The Directors believe there are a number of growth opportunities for the Group, both organically and through acquisition. The overall UK gambling market is substantial and is forecast to pass GBP3 billion of NGR by 2016 (source: Gambling Compliance). The UK online gaming market is estimated to grow approximately GBP1.6 billion of NGR by 2016 with bingo-led online gaming estimated to account for 32.3 per cent. of the UK online gaming market.

With the implementation of the point of POC tax in the UK, and the general increase in regulation, the Directors believe that a number of smaller-scale online bingo operators will suffer a significant impact to their margins from the POC tax that will make it difficult for them to continue operating. The Directors also believe that with bingo generally attracting a predominately female demographic, the pressure on margins created by the POC tax will also lead to the larger multi-product online gambling operators prioritising their marketing spend more towards their core product leaving opportunity for a bingo-led business to increase market share both from organic growth and through acquisition.

Stride Gaming is therefore seeking to raise at least GBP10 million to support the Company's strategic buy and build and organic growth strategies.

Key strengths include:

-- Online bingo-led focus with a proprietary software platform as its core business. The Directors believe that many of the larger online gambling operators view their online bingo operations as non-core to their broader offering and, therefore, with the impact of POC tax and the need to maximise marketing spend returns, will be less focused on their online bingo offering;

-- Highly experienced management team and staff with strong gaming expertise and proven track record in the online gaming industry having been involved in the online bingo market since 2002, generating rapid growth in a short time frame and successfully having sold two online bingo-led businesses for GBP60 million and $42 million respectively. The management team have demonstrated its ability for delivering acquisitions having acquired the business and assets of Table Top Entertainment in September 2014. The Board of Directors on admission include the former CEO of Sportingbet Plc, the founder of the GlobalCom bingo network, one of the largest bingo networks worldwide, and the current General Counsel and Company Secretary at Selfridges Group;

-- A multi-brand offering with clear differentiation between each brand to target different categories of players.

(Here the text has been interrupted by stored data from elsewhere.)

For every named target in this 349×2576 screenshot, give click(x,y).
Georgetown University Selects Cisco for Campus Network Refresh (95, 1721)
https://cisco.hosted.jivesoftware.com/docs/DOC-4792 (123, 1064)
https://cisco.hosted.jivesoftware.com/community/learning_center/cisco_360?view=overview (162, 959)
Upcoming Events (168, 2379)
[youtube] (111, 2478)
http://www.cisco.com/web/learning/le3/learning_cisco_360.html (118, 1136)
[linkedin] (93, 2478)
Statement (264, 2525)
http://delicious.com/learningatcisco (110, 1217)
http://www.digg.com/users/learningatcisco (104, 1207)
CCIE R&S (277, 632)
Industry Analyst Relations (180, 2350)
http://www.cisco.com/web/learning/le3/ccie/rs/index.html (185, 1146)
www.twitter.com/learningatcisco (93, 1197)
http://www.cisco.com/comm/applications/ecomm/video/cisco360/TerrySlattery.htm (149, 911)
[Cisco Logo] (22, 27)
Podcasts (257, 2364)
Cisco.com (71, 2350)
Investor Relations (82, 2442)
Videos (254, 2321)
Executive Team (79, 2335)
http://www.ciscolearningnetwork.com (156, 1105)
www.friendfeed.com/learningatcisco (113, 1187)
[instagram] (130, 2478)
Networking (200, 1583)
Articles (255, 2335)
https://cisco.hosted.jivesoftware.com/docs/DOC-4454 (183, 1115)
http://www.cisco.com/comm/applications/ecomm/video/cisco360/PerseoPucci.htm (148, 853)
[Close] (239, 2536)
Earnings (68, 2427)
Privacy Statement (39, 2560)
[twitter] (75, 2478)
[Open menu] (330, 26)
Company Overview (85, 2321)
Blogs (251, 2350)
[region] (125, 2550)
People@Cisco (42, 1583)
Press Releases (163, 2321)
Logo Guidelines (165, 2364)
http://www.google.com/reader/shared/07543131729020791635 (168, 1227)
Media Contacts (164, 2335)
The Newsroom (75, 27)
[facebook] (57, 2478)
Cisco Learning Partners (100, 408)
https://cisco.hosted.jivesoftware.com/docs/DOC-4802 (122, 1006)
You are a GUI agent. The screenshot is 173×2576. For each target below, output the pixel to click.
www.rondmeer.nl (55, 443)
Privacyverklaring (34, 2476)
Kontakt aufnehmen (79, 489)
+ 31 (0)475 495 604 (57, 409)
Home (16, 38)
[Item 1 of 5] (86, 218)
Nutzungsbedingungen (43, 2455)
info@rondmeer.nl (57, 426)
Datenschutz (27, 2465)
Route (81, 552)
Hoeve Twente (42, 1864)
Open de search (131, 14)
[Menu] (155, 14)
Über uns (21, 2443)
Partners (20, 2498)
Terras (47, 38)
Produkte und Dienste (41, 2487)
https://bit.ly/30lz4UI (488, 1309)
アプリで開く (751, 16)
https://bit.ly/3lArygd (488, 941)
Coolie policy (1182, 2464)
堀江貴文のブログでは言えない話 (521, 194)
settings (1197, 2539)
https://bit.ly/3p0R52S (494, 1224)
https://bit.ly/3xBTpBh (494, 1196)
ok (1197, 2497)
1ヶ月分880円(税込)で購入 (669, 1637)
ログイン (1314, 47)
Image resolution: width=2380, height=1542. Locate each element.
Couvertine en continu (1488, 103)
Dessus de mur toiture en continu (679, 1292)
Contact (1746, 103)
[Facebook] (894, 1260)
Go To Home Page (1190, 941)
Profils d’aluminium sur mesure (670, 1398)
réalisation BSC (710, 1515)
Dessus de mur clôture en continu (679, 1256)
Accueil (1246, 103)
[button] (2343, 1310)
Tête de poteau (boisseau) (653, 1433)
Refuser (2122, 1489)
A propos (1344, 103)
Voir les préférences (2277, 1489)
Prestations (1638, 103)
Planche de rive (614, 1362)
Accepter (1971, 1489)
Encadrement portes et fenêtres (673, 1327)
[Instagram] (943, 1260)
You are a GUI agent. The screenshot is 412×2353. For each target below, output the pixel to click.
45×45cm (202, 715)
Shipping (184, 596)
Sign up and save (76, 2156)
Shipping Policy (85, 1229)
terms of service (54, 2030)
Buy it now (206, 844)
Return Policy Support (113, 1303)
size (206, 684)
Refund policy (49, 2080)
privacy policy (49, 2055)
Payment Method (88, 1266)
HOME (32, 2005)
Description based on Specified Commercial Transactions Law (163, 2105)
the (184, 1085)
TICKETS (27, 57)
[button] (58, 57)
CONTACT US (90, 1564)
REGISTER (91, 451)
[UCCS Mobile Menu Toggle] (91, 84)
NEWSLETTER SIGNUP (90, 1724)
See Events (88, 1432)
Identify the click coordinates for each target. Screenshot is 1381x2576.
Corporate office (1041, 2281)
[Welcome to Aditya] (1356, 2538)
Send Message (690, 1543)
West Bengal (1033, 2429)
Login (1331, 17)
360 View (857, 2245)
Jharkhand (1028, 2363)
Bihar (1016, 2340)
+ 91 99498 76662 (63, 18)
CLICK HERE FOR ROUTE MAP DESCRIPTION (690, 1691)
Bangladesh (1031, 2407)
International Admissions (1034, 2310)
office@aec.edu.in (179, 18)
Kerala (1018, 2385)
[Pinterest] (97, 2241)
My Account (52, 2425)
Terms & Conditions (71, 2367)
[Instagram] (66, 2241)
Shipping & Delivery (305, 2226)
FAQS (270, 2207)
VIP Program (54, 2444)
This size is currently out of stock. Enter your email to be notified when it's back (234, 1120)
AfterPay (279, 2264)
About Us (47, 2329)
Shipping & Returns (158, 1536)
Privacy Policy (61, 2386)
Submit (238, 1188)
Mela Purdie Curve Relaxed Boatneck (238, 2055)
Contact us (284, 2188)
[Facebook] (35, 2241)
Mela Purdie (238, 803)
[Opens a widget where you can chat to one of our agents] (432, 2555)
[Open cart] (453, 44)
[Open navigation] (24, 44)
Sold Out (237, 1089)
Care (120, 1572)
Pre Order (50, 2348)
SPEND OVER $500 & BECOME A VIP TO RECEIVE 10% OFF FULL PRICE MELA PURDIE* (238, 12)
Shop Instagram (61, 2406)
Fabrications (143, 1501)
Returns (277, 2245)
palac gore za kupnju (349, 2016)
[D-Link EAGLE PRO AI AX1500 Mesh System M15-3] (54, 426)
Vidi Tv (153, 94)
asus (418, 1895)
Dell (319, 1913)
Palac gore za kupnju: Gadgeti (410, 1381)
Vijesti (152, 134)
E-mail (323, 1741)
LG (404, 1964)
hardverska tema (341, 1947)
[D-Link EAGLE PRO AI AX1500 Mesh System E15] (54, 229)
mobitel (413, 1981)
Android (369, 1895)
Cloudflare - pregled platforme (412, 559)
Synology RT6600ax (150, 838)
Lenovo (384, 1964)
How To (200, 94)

The Directors believe that a multi-brand strategy improves player retention and enables Stride Gaming to offer inactive players an alternative offering, as well as providing the Group with cross marketing opportunities to improve the LTV of players;

-- Proprietary software which, together with software and related programs acquired from NextTec Software which support the TTE sites, ensures that the Group can improve the gaming experience without needing to rely on other third party software providers and pay additional royalty and licensing costs as a result. Having control of the software underpinning the Group's operations will also enable easier entry into other regulated jurisdictions;

-- Only focusing on regulated markets. The Directors believe that by focussing on these markets, where the barriers to entry are generally higher owing to the time and cost required to gain (and retain) the requisite licences to operate in such regulated markets, lends itself to attracting players who may not otherwise consider online bingo and associated gaming (or at least their reputation) to be socially acceptable, thereby increasing demand for its offering; and

   --    Intuitive marketing strategy, based on sophisticated analytics provided by proprietary 

software, to maximise player LTV. The Directors believe that online bingo appeals to a predominately female audience who are attracted by the social element which online bingo provides rather than other forms of gambling.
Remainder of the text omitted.